_COMPITO ASSEGNATO A_
Per ciascuna affermazione, indica se concorda con il brano sugli arbitraggi di Lo Bello, rispondendo sì o no e citando alla lettera le parole decisive: (i) in Fiorentina-Inter del 1967 l'Inter ebbe due rigori, e uno dei due fu sbagliato; (ii) in Spal-Napoli i tre rigori furono concessi alla Spal; (iii) gli ispettori fiscali mandati da Lo Bello trovarono delle irregolarità.

Le presunte 'sviste' che poi non erano, ma che hanno fatto epoca
Iniziamo da quel terribile Fiorentina-Inter del 1967, quando il pubblico tuonava ”duce, duce” all’indirizzo di Lo Bello. Sull’1-0 per la Fiorentina, l’arbitro di Siracusa assegna due rigori quasi consecutivi all’Inter, dei quali uno sbagliato. Il primo penalty è assegnato per una trattenuta di Petris su Jair; il secondo per analogo fallo dello stesso Petris, il quale in tono sferzante domanda a Lo Bello: “E’ rigore pure questo?”; la risposta è altrettanto sferzante: “Come hai fatto ad indovinare? Non solo è rigore, ma tu hai giocato abbastanza e adesso te ne puoi andare”. Espulsione diretta, rigore fallito e la partita termina 1-1, con Lo Bello assediato negli spogliatoi nell’unico caso della sua lunga carriera.
Nello stesso anno, sotto il diluvio, in Spal-Napoli (1-4) concede tre rigori al Napoli scatenando le ire del pubblico. Dopo il secondo rigore, mentre dagli spalti pioveva di tutto e non solo acqua, un difensore della Spal, scivolando, tocca il pallone con il braccio; i tifosi urlano strafottenti: “Rigore! Dagli anche questo!”. Lo Bello, dopo un attimo di esitazione, guarda le tribune e li accontenta subito; è il terzo. Anche il ministro delle finanze Luigi Preti, tifosissimo della squadra ferrarese, è infuriato come non mai e dopo un’interpellanza parlamentare manda da Lo Bello alcuni ispettori fiscali, che naturalmente non trovano nulla di anomalo.

_COMPITO ASSEGNATO B_
Nel tratto delle voci che va dal loro inizio fino alla riga con "point(321,66)", estremi inclusi, rinomina "grey" in "gray" e riporta quelle righe senza nessun'altra modifica. Lascia fuori le immagini.

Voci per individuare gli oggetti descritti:
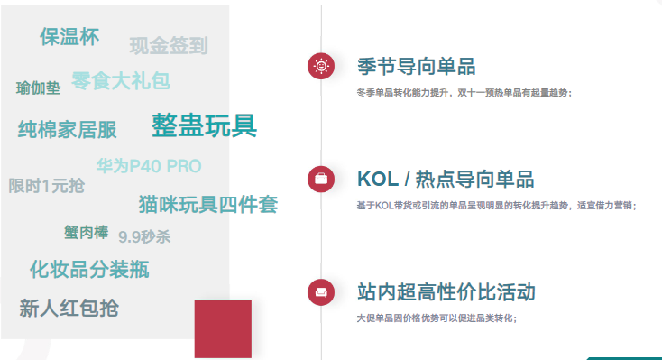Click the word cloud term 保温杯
point(69,37)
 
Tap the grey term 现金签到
point(169,46)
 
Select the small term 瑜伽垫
point(39,88)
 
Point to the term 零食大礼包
point(121,81)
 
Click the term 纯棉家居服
point(68,130)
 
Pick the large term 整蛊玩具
point(204,125)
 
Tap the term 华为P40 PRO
point(149,166)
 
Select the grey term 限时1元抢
point(47,186)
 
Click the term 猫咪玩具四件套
point(207,205)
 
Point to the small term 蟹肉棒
point(86,232)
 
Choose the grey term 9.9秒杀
point(144,237)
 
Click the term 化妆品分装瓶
point(89,269)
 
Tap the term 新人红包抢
point(69,308)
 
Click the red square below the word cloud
point(223,328)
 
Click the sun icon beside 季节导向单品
point(321,66)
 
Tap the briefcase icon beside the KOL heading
point(321,179)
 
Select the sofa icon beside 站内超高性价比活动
point(321,292)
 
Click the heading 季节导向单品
point(416,67)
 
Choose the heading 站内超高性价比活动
point(446,292)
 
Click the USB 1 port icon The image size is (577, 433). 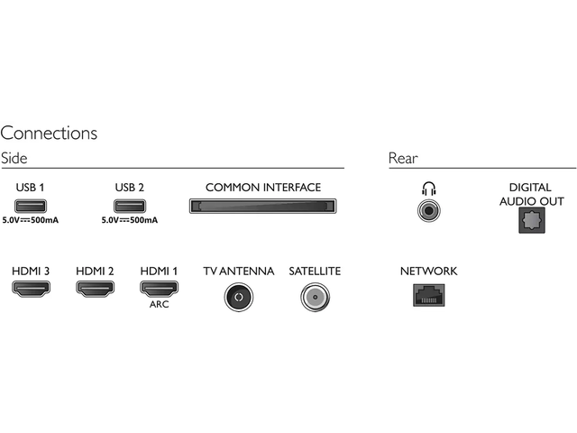(x=31, y=206)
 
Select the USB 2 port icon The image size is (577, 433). (x=130, y=206)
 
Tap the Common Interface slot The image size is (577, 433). (x=262, y=206)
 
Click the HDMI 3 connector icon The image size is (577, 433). (x=31, y=289)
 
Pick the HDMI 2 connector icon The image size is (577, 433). (x=95, y=289)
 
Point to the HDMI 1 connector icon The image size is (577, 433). (x=159, y=289)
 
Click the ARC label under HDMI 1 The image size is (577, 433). (x=159, y=304)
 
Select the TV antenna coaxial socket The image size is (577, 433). (x=238, y=297)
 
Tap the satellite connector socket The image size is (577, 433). (x=315, y=297)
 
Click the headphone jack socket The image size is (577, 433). (x=429, y=210)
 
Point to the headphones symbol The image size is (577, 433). (x=429, y=189)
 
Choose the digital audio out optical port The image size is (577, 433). (x=532, y=220)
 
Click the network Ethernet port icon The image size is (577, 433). (x=429, y=295)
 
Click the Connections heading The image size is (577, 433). (x=49, y=133)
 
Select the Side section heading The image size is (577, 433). (x=14, y=159)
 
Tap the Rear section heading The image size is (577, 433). (x=403, y=159)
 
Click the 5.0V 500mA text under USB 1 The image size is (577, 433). (x=31, y=220)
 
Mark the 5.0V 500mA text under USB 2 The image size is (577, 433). (x=130, y=220)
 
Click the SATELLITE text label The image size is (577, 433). (x=315, y=272)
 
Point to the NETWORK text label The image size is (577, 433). (x=429, y=272)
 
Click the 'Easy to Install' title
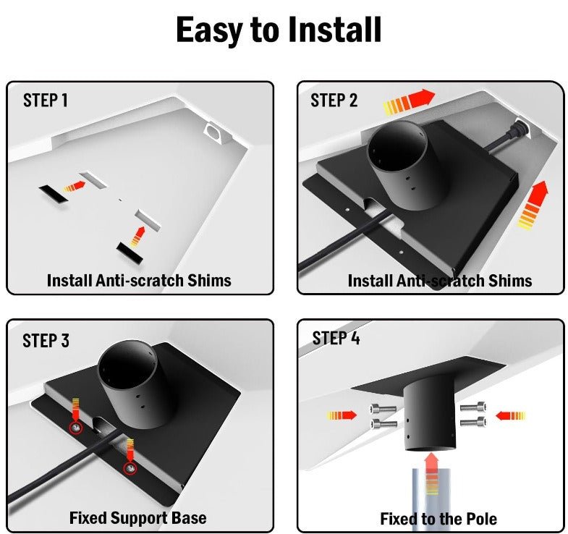click(x=278, y=30)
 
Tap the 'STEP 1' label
click(x=46, y=100)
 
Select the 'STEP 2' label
click(x=334, y=100)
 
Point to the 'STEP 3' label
click(x=46, y=341)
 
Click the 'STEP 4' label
click(x=336, y=338)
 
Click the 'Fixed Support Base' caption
click(x=138, y=517)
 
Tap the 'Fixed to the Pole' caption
click(x=438, y=519)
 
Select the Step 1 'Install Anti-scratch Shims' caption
click(x=139, y=281)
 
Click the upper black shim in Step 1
click(x=53, y=194)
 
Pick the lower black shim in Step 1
click(x=130, y=252)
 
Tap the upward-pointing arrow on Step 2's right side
click(x=532, y=205)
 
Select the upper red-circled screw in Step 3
click(x=76, y=428)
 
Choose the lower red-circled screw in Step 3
click(x=130, y=468)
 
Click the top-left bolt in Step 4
click(x=383, y=409)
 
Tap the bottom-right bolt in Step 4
click(x=473, y=422)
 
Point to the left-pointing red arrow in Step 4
click(x=510, y=415)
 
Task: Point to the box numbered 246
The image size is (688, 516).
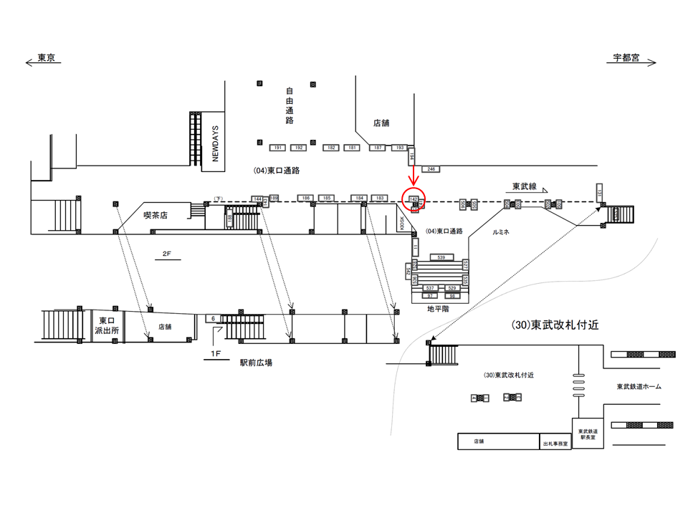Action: (431, 169)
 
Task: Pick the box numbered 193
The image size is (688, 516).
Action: (400, 148)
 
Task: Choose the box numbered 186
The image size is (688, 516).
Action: (305, 198)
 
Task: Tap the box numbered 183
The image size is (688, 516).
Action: (380, 198)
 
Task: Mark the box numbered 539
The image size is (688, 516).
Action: (441, 257)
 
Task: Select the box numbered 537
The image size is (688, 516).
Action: (430, 287)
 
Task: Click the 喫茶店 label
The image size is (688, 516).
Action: (155, 214)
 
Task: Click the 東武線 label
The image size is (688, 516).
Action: (525, 186)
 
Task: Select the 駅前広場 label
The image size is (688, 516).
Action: (256, 363)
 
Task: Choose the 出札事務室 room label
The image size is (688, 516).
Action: (555, 444)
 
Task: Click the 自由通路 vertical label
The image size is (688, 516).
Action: (290, 105)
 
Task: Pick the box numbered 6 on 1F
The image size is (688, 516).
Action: (212, 317)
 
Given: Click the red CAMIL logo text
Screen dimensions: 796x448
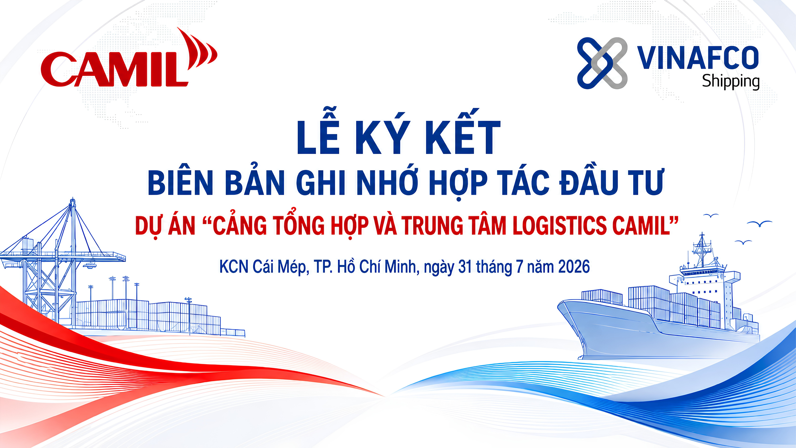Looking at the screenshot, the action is (x=114, y=69).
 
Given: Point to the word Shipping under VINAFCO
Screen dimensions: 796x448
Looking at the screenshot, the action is (x=731, y=81).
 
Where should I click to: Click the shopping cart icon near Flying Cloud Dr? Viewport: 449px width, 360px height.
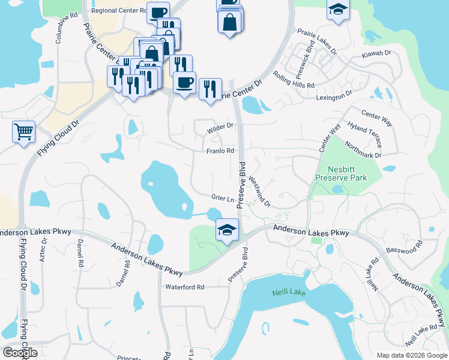pos(23,131)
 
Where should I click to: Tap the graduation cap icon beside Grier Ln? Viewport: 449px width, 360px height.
pos(228,230)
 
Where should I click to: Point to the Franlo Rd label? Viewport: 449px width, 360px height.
pos(220,151)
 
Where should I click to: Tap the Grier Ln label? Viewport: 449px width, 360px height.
pos(222,199)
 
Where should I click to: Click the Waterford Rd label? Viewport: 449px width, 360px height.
pos(185,287)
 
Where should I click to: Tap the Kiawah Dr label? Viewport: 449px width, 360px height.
pos(376,54)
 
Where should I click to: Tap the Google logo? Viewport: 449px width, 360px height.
pos(20,352)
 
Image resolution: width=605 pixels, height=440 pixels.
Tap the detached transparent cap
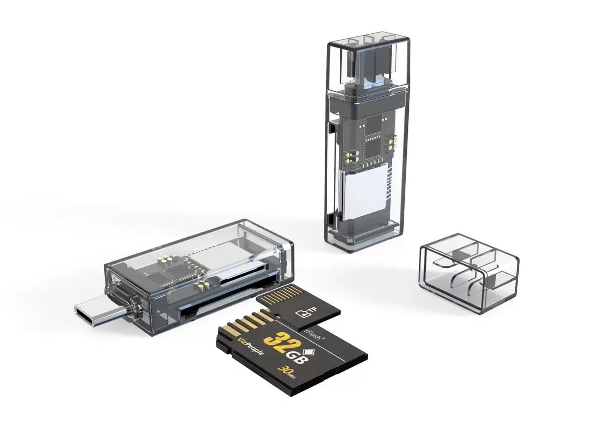pyautogui.click(x=469, y=272)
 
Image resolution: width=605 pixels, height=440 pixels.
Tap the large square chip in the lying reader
pyautogui.click(x=174, y=273)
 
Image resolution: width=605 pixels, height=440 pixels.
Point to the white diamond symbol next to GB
pyautogui.click(x=309, y=349)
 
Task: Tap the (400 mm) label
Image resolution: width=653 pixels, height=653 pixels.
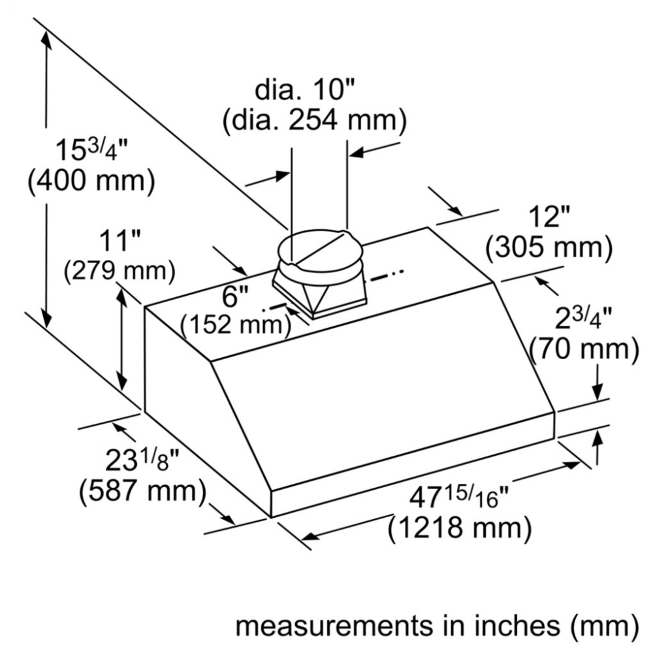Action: pyautogui.click(x=91, y=181)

_RISPOSTA COMPLETA A_
(i) Sì: "assegna due rigori quasi consecutivi all’Inter, dei quali uno sbagliato".
(ii) No: "concede tre rigori al Napoli".
(iii) No: "che naturalmente non trovano nulla di anomalo".

_RISPOSTA COMPLETA B_
Click the word cloud term 保温杯
point(69,37)
 
Tap the gray term 现金签到
point(169,46)
 
Select the small term 瑜伽垫
point(39,88)
 
Point to the term 零食大礼包
point(121,81)
 
Click the term 纯棉家居服
point(68,130)
 
Pick the large term 整蛊玩具
point(204,125)
 
Tap the term 华为P40 PRO
point(149,166)
 
Select the gray term 限时1元抢
point(47,186)
 
Click the term 猫咪玩具四件套
point(207,205)
 
Point to the small term 蟹肉棒
point(86,232)
 
Choose the gray term 9.9秒杀
point(144,237)
 
Click the term 化妆品分装瓶
point(89,269)
 
Tap the term 新人红包抢
point(69,308)
 
Click the red square below the word cloud
point(223,328)
 
Click the sun icon beside 季节导向单品
point(321,66)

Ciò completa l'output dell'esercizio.